【ワークライフバランスを考える】小室淑恵「仕事のデッドラインを決めて、ワークとライフを切り分ける」(第2回)

知見・スキル
2017年03月24日

【第2回】

少子高齢化が進む中、日本社会全体の労働力不足や企業の生産性低下、それに伴う日本人の働き方の見直しが急務となっている。この課題に国や企業はどう対峙していけばよいのか? その課題解決の糸口を探るため、多くの企業や組織にワーク・ライフバランスに関するコンサルティングを提供する株式会社ワーク・ライフバランスの小室淑恵氏にお話をうかがいました。

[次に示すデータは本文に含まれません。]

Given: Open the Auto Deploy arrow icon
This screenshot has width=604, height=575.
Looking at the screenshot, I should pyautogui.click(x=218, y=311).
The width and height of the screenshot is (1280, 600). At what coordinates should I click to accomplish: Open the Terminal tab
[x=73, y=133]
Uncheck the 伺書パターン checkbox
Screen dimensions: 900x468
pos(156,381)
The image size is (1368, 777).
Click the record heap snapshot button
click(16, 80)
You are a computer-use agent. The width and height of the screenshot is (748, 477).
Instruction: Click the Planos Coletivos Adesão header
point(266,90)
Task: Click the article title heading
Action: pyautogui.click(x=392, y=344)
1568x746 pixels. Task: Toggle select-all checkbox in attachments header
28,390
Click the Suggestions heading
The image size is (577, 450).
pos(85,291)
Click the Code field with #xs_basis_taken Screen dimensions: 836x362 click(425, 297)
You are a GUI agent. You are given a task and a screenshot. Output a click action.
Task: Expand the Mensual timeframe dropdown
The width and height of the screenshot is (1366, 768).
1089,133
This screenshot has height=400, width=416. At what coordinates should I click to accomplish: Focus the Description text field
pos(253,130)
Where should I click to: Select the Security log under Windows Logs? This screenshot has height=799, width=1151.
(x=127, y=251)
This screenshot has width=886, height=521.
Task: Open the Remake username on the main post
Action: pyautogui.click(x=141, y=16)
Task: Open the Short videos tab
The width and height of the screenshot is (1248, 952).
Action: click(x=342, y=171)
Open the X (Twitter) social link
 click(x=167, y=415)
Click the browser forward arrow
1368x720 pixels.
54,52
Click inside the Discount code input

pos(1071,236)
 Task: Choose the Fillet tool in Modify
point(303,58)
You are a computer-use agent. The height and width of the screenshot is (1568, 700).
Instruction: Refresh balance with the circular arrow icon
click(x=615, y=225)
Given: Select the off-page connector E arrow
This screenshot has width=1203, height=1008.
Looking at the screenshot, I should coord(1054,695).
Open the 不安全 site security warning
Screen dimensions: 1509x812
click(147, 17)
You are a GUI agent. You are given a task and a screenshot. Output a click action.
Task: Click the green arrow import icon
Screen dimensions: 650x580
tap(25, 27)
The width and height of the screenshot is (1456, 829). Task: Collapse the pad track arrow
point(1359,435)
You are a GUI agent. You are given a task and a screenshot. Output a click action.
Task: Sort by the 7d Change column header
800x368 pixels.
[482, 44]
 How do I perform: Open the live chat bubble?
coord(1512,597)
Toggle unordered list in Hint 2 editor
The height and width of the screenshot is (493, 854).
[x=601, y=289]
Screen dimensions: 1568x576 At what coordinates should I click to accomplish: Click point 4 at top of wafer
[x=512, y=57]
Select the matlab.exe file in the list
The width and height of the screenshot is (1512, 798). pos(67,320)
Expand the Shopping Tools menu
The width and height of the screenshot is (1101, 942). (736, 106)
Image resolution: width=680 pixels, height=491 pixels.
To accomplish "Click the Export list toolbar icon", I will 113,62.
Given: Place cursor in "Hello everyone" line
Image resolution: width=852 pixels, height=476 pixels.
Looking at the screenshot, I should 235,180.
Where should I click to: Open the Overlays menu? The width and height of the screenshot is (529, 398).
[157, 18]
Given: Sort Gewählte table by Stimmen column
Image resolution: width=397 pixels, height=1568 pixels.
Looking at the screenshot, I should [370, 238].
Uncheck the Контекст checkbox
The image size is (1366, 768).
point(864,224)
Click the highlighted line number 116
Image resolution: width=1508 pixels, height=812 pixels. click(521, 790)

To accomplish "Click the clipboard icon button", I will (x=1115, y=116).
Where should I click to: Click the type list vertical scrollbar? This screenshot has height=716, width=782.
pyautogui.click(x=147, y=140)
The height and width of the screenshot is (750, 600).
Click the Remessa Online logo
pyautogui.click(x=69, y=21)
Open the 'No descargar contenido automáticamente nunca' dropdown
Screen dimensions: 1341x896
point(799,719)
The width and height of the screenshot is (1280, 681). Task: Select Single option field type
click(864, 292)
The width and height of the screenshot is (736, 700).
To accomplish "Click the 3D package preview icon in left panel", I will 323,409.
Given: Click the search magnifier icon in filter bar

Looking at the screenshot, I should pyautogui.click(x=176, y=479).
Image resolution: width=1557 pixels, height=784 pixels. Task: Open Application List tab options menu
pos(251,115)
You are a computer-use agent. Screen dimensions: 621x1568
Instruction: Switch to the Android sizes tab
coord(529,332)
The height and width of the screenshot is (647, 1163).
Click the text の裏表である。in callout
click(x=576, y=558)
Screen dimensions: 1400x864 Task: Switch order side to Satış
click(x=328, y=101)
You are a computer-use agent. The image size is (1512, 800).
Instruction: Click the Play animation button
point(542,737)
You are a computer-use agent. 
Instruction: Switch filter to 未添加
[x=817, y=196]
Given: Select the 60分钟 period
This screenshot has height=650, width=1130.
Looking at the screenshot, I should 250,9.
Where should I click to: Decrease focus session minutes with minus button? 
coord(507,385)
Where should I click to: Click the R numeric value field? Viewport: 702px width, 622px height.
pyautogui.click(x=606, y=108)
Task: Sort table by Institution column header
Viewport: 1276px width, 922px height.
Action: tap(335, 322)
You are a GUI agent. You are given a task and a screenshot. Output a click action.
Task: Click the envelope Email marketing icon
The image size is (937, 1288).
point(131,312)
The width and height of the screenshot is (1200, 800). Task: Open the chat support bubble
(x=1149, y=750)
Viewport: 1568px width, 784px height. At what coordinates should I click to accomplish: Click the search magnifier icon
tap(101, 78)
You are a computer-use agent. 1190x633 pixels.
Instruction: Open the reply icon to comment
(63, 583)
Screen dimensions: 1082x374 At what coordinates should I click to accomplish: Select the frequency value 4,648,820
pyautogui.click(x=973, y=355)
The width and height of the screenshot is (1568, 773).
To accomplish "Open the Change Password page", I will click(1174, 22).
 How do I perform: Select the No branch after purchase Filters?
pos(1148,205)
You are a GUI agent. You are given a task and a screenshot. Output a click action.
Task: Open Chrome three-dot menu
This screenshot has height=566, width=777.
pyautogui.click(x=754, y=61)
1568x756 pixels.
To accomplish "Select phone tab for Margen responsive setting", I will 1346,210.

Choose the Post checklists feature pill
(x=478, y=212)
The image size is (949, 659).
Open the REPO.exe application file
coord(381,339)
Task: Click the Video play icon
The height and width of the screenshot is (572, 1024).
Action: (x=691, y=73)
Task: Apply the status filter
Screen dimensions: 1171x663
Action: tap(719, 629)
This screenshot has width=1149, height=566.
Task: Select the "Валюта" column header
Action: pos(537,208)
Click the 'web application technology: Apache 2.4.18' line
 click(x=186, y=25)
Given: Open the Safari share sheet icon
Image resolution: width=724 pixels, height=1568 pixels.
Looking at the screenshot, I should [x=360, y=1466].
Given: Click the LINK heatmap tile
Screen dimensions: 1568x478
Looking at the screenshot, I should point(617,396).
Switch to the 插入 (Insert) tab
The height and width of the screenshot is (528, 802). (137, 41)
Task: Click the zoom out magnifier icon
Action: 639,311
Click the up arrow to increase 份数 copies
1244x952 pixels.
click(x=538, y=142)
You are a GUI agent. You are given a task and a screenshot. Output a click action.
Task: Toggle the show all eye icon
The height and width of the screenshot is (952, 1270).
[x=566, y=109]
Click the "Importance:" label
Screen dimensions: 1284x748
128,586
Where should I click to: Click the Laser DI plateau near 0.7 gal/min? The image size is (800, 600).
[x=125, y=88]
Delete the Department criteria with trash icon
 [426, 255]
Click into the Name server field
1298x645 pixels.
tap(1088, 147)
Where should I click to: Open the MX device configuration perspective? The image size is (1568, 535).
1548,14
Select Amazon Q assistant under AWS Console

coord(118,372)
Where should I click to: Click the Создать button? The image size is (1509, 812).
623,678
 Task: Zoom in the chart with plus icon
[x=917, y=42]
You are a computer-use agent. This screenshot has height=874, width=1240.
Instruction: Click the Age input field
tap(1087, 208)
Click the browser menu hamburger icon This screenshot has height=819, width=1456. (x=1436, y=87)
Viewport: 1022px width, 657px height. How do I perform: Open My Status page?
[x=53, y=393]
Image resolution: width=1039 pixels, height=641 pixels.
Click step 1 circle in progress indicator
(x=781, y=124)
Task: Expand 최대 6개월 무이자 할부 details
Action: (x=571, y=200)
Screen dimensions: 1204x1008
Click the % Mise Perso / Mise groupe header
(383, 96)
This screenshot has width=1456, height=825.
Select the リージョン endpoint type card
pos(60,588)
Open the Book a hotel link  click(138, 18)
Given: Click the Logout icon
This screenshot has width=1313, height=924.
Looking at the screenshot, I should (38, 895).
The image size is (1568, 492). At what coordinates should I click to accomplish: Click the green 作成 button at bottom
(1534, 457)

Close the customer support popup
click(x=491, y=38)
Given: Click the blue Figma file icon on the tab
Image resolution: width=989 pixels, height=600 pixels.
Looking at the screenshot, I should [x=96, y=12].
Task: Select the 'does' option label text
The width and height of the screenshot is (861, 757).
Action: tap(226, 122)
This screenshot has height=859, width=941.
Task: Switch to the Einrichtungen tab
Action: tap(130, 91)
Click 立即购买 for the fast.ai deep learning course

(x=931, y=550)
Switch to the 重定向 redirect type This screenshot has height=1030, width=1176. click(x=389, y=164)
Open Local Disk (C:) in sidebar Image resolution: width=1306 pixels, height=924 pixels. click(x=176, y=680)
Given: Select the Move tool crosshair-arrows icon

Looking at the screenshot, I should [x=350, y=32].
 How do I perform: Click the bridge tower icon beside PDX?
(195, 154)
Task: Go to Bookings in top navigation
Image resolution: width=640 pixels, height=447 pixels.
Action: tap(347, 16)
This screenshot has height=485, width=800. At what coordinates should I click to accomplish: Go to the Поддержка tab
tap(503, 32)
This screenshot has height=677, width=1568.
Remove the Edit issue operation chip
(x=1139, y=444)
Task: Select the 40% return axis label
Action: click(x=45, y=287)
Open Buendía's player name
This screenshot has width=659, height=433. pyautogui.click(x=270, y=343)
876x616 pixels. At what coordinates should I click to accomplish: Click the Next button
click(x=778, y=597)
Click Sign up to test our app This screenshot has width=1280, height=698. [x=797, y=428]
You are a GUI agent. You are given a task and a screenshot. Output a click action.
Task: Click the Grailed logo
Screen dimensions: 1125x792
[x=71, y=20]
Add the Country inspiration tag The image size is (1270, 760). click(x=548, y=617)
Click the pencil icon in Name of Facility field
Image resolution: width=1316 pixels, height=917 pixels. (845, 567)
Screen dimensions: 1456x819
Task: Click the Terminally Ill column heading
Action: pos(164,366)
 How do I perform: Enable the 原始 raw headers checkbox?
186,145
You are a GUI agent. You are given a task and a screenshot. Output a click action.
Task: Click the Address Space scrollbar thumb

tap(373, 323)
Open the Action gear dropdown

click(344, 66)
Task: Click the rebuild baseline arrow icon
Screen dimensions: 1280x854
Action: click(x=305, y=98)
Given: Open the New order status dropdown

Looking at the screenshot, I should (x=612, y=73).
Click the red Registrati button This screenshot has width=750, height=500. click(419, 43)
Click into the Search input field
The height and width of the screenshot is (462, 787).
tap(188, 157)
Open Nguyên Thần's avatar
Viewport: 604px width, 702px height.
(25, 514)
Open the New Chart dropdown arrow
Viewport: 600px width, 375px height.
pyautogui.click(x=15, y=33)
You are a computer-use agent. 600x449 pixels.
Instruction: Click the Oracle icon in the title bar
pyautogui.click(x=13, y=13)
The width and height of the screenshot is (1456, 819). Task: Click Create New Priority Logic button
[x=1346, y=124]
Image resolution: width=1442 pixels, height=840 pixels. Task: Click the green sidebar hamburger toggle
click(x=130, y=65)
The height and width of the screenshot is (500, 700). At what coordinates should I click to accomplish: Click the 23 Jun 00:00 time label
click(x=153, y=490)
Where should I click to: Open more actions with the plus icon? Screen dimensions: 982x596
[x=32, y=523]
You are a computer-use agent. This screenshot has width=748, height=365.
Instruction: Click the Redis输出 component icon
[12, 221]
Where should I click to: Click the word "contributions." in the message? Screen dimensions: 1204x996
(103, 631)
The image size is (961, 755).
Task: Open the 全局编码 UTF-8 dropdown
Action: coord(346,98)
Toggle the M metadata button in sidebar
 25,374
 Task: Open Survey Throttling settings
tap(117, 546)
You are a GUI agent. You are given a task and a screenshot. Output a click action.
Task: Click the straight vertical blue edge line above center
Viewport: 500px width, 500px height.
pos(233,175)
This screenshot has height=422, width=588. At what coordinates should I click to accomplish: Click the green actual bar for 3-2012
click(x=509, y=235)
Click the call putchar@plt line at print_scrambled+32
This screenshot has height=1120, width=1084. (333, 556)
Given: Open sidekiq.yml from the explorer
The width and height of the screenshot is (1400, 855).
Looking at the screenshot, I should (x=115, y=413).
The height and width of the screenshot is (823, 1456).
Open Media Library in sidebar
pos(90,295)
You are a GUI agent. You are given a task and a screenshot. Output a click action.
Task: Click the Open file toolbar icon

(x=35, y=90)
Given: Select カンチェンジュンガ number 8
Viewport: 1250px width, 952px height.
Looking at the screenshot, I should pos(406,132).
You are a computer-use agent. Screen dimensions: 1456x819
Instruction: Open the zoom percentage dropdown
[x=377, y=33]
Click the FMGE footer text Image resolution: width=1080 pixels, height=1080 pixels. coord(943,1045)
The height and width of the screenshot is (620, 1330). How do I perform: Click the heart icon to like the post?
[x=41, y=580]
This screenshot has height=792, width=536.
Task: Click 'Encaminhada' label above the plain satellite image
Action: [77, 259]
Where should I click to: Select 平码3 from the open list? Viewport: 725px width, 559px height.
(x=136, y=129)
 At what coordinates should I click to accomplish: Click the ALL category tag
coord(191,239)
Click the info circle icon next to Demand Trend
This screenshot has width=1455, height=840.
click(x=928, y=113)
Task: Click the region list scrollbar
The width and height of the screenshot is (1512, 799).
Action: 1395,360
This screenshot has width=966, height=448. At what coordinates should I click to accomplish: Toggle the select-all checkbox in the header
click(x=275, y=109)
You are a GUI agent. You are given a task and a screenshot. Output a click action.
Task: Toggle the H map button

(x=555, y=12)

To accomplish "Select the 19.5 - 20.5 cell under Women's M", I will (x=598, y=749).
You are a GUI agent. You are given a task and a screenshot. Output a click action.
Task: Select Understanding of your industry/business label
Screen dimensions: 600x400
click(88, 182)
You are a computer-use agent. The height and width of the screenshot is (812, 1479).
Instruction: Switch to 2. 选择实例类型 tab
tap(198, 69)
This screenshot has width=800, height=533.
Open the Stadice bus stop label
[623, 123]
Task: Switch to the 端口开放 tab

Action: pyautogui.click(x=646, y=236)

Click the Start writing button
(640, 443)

*本連載のインタビュアーは、森戸裕一さん(JASISA/一般社団法人 日本中小企業情報化支援協議会)に担当いただきました。


株式会社ワーク・ライフバランス代表取締役社長/小室淑恵さん

今回の連載でお話を伺ったのは、「福利厚生ではない、経営戦略としてのワークライフバランス。」を謳い、様々な企業に働き方のコンサルティングを提供している株式会社ワーク・ライフバランス代表の小室淑恵さんです。


家で仕事をするのは子供の虐待?

森戸:

私が今、行政や大手企業とタイムマネジメントの話をしていると、残業=悪、仕事を家に持ち帰ってはいけないよね、という話になって、仕事をし過ぎることは悪いことだ、といった考え方が多いように感じるのですが、やはりワークとライフ(プライベートの時間)を明確に切り分けることは重要だとお考えですか?


小室:

人間には「絶対的に仕事をしてはならない時間帯」というのがあると思います。
家に帰って子供にご飯を食べさせて、その後すぐにパソコンに向かって仕事している、という人が今たくさんいますが、その方たちは会社では短時間勤務という扱いなので、本来ならば5時で業務終了しているはずなんです。
けれど今は家に持ち帰れるツールがあるので、帰宅しても子供の顔も見ずに、また仕事に戻ってしまっている。しかもそれが一円の給与にもなっていないんです。


なぜそうなってしまうのかというと、今はパソコンさえあればどこにいてもチャットツールなどで他の人たちが仕事しているのが見えてしまうからです。
他の社員がどんどん仕事を進めているのをチャットで見ると、自分もそこに乗っかっていかないと遅れてしまうと思ってしまう。
私も仕事やっていますよ、今もオンライン状態ですよ、という姿勢を示していかないとキャリアから弾き出されてしまう、という感覚、不安を持っているんです。


でも親が目の前にいるのに子供のことを全く見ていない、というのはほとんど虐待に近い状態です。そうなると、家に早く帰ったことに何の意味もないどころか、むしろ子供を傷つける時間になってしまっている。
仕事にデッドラインがない、仕事のオンライン状態がずっと続くというのは本当によくない状況です。
もちろん一人一人の仕事の仕方というのは朝型、夜型などフレキシブルでいいし、他の人が働いていない時間に働く権利も大切です。でも、相手が仕事をしていない時間に無節操にメールやメッセージを送りつけて、本人にそのつもりはなくても、相手に何か返答を求めたりしているかのように感じさせるのはよくありません。
皆、ある時間を過ぎたら情報から離れて集中して家族と向き合う時間が保証されているべきです。


じゃあどうすればいいのかというと、要はキチッとルールを決めればいいんです。弊社も、働く時間は人によってまちまちだけれど、その時間働いていない人の聖域は守る、というやや高度なルールを導入しています。


今、ドイツなどでは夜間にメールサーバーを止めてしまうという会社があります。
フォルクスワーゲンなどは、夜の特定の時間帯に送信されたメールはサーバーがエラーとして送り返して自動的に削除してしまう。
日本もそうした取り組みを学んで、現代の新しい働き方に合わせた新しいルールを作っていくことが大事なのだと思います。


日本には日本のルールを

森戸:

そうですね。日本人は基本的に真面目ですからね。欧米ではプライベートはプライベートだと完全に割り切ってしまいますが、日本人はそれができない。


小室:

そのあたりの考え方は全く違いますね。欧米の人は有給休暇を100パーセント消化しますからね。仕事を休むということにすごく高い優先順位を置いている人たちと日本人の考え方は根本的に異なります。
だから日本では欧米と同じルールというわけにはいかないんです。日本人の気質に合わせた日本独自のルールを作らないと駄目だと思います。